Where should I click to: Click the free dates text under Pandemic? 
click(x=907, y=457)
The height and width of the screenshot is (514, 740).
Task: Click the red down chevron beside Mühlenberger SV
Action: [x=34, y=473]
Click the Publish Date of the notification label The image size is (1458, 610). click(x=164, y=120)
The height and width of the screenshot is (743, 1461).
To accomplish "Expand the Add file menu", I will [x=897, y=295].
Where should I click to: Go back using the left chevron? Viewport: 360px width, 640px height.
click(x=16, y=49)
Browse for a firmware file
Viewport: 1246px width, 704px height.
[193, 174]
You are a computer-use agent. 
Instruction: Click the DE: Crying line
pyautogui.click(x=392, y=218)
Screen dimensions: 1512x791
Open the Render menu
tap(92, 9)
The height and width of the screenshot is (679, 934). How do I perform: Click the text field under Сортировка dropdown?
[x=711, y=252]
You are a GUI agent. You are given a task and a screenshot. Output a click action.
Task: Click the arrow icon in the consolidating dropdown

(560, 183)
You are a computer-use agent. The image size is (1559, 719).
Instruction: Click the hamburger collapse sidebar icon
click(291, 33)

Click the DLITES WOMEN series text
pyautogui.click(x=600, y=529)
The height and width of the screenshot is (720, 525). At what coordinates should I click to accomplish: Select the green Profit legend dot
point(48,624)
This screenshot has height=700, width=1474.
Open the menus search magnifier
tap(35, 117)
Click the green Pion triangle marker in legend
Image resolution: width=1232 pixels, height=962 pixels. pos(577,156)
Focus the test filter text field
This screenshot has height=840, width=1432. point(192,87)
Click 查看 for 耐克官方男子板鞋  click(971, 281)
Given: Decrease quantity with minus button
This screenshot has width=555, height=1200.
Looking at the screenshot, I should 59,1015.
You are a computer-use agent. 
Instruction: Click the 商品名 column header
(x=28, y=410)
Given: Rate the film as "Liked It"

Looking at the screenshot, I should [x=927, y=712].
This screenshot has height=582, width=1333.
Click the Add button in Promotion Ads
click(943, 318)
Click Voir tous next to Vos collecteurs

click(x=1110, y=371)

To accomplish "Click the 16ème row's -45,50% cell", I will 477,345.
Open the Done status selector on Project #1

### Problem details:
Starting with the line that contains "You are a GUI", restate every line up to and including the last one above, exactly.

### Response:
You are a GUI agent. You are given a task and a screenshot. Output a click action.
Task: Click the arrow icon in the consolidating dropdown

(560, 183)
You are a computer-use agent. The image size is (1559, 719).
Instruction: Click the hamburger collapse sidebar icon
click(291, 33)

Click the DLITES WOMEN series text
pyautogui.click(x=600, y=529)
The height and width of the screenshot is (720, 525). At what coordinates should I click to accomplish: Select the green Profit legend dot
point(48,624)
This screenshot has height=700, width=1474.
Open the menus search magnifier
tap(35, 117)
Click the green Pion triangle marker in legend
Image resolution: width=1232 pixels, height=962 pixels. pos(577,156)
Focus the test filter text field
This screenshot has height=840, width=1432. point(192,87)
Click 查看 for 耐克官方男子板鞋  click(971, 281)
Given: Decrease quantity with minus button
This screenshot has width=555, height=1200.
Looking at the screenshot, I should 59,1015.
You are a computer-use agent. 
Instruction: Click the 商品名 column header
(x=28, y=410)
Given: Rate the film as "Liked It"

Looking at the screenshot, I should [x=927, y=712].
This screenshot has height=582, width=1333.
Click the Add button in Promotion Ads
click(943, 318)
Click Voir tous next to Vos collecteurs

click(x=1110, y=371)

To accomplish "Click the 16ème row's -45,50% cell", I will 477,345.
Open the Done status selector on Project #1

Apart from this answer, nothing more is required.